▶ **Exercise brief**: Set out the listing word for word. End with the line that contains "You are a computer-use agent. 750x460 pixels.".

▶ **Provided records**:
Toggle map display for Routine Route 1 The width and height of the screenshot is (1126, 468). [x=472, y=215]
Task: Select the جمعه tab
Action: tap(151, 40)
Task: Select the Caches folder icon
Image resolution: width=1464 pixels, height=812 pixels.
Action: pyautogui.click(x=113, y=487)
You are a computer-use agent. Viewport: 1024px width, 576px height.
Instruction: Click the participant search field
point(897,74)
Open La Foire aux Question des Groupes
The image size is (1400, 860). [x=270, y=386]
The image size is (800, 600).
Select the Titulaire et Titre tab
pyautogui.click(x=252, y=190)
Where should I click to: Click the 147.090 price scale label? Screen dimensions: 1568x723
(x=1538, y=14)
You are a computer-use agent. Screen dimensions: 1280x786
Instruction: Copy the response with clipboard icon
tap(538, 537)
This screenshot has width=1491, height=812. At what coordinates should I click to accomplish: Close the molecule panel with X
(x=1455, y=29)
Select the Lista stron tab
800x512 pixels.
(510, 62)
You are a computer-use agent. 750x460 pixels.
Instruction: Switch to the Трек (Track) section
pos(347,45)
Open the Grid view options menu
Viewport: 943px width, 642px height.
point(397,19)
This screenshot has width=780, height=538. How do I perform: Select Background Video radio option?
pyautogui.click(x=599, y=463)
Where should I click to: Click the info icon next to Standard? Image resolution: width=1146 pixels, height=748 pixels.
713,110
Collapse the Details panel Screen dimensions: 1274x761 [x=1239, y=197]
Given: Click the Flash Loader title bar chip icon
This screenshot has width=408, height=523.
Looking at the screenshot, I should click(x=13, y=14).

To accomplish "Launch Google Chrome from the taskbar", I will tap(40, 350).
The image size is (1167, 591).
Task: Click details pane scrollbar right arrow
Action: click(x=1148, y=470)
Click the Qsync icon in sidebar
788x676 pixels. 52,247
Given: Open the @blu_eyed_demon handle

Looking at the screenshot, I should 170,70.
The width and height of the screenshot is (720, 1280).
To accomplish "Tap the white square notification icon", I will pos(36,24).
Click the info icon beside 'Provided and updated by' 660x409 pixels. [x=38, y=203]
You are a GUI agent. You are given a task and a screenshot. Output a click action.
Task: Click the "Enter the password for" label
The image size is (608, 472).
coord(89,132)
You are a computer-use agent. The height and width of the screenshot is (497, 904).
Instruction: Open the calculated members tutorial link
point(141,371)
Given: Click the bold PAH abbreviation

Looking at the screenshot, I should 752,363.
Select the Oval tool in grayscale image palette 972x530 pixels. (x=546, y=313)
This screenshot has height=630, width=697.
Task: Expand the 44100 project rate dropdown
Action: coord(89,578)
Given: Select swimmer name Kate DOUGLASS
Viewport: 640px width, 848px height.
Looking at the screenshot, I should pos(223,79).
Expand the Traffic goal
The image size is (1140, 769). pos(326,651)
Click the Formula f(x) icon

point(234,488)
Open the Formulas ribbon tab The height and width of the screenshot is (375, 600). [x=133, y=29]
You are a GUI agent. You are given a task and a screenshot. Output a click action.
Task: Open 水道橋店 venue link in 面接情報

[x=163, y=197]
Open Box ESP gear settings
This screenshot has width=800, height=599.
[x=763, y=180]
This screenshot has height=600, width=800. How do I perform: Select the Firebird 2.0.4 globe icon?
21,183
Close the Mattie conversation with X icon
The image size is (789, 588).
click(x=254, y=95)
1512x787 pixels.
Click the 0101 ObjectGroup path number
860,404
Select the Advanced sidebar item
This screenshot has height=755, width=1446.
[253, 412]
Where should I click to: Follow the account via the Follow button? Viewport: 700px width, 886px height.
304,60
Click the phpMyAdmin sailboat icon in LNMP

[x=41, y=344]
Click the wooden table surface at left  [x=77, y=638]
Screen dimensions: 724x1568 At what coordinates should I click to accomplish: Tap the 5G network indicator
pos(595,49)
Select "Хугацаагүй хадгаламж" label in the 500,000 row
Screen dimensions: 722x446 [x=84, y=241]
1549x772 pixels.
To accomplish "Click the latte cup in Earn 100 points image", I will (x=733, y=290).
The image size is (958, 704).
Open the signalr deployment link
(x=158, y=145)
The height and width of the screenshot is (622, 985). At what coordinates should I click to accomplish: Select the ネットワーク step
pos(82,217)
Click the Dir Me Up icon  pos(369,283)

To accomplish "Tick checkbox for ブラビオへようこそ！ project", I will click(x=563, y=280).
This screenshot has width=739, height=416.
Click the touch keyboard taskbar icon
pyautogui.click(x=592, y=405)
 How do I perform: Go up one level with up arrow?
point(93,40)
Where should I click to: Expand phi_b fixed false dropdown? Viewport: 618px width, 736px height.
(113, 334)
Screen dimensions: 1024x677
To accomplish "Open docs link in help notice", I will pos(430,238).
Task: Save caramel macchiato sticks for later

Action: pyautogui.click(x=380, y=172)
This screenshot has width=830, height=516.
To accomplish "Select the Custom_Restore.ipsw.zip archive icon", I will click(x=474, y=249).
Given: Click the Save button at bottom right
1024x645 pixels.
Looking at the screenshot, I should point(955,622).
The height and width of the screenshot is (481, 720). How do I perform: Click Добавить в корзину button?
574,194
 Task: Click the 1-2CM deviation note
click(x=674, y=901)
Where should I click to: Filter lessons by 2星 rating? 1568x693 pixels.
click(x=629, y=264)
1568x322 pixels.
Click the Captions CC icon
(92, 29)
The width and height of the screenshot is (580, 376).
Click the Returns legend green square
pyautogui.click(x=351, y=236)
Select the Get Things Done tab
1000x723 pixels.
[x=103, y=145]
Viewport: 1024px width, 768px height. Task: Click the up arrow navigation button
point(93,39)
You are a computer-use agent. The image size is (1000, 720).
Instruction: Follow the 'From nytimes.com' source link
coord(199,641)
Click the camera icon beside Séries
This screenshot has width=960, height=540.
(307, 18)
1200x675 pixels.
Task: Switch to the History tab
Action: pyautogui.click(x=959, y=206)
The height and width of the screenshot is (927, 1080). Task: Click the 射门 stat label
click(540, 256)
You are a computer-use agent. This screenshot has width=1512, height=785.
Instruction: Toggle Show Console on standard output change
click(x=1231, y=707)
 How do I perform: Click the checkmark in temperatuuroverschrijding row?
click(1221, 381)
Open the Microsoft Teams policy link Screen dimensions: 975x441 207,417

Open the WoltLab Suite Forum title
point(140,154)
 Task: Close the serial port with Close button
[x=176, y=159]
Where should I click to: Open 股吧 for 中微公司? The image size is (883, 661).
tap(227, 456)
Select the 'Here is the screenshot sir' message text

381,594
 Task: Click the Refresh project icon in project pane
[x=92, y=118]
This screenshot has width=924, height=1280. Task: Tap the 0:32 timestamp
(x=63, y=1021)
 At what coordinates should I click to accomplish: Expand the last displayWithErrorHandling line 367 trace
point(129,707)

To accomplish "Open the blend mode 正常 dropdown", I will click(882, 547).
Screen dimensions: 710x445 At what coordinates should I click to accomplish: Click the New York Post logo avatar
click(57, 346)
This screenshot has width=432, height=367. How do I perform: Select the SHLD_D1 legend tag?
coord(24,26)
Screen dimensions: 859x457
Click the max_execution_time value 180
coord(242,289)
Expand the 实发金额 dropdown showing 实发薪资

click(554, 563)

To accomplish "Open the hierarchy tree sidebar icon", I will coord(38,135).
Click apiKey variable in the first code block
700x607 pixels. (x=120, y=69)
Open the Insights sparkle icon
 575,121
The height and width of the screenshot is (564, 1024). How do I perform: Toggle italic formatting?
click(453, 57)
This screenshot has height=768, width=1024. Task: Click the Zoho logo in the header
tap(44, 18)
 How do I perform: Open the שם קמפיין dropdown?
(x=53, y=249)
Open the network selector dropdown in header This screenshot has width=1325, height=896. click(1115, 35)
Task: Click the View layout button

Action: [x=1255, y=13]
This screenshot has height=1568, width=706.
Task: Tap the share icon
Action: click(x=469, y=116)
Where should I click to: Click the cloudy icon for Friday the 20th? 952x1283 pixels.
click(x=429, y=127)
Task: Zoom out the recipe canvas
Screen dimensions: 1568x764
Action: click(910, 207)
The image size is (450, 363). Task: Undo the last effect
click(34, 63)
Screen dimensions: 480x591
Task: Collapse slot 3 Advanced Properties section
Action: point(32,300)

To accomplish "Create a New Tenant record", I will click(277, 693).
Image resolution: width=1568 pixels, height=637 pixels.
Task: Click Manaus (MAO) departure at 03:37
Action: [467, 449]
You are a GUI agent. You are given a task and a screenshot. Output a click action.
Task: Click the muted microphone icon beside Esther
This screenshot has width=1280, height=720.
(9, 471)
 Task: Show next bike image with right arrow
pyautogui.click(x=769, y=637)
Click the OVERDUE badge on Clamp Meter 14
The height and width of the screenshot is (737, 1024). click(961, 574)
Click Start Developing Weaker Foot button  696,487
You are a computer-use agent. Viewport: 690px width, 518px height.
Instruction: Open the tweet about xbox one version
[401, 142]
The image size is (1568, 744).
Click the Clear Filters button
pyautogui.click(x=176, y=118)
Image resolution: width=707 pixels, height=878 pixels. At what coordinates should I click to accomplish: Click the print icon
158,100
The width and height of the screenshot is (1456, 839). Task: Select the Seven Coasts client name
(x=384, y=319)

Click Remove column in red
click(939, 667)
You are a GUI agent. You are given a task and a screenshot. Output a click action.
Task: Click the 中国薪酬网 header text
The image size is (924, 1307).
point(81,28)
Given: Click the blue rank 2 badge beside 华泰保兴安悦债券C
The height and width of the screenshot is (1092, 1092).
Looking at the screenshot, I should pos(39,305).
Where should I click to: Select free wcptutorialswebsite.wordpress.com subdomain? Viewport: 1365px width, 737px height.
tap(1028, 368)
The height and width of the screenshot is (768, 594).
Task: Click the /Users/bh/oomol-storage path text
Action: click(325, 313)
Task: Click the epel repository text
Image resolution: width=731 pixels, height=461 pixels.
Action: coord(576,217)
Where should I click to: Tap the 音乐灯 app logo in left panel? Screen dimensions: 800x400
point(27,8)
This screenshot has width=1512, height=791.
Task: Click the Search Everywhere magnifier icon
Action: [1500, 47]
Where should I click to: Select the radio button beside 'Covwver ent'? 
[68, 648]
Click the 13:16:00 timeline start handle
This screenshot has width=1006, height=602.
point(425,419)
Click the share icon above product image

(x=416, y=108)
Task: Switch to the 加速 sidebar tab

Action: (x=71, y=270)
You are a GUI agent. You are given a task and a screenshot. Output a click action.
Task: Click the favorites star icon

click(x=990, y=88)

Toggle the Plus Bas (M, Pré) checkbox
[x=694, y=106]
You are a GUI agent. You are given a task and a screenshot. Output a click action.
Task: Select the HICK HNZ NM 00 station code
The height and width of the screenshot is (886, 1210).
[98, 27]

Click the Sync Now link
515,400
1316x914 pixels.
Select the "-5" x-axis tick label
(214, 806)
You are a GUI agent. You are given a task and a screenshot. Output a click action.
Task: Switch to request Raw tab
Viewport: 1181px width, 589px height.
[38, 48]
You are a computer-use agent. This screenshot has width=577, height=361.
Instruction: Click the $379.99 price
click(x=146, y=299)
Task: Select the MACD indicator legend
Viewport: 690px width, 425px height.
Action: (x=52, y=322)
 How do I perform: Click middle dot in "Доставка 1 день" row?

▶ **Final answer**:
Toggle map display for Routine Route 1 The width and height of the screenshot is (1126, 468). [x=472, y=215]
Task: Select the جمعه tab
Action: tap(151, 40)
Task: Select the Caches folder icon
Image resolution: width=1464 pixels, height=812 pixels.
Action: pyautogui.click(x=113, y=487)
You are a computer-use agent. Viewport: 1024px width, 576px height.
Instruction: Click the participant search field
point(897,74)
Open La Foire aux Question des Groupes
The image size is (1400, 860). [x=270, y=386]
The image size is (800, 600).
Select the Titulaire et Titre tab
pyautogui.click(x=252, y=190)
Where should I click to: Click the 147.090 price scale label? Screen dimensions: 1568x723
(x=1538, y=14)
You are a computer-use agent. Screen dimensions: 1280x786
Instruction: Copy the response with clipboard icon
tap(538, 537)
This screenshot has width=1491, height=812. At what coordinates should I click to accomplish: Close the molecule panel with X
(x=1455, y=29)
Select the Lista stron tab
800x512 pixels.
(510, 62)
You are a computer-use agent. 750x460 pixels.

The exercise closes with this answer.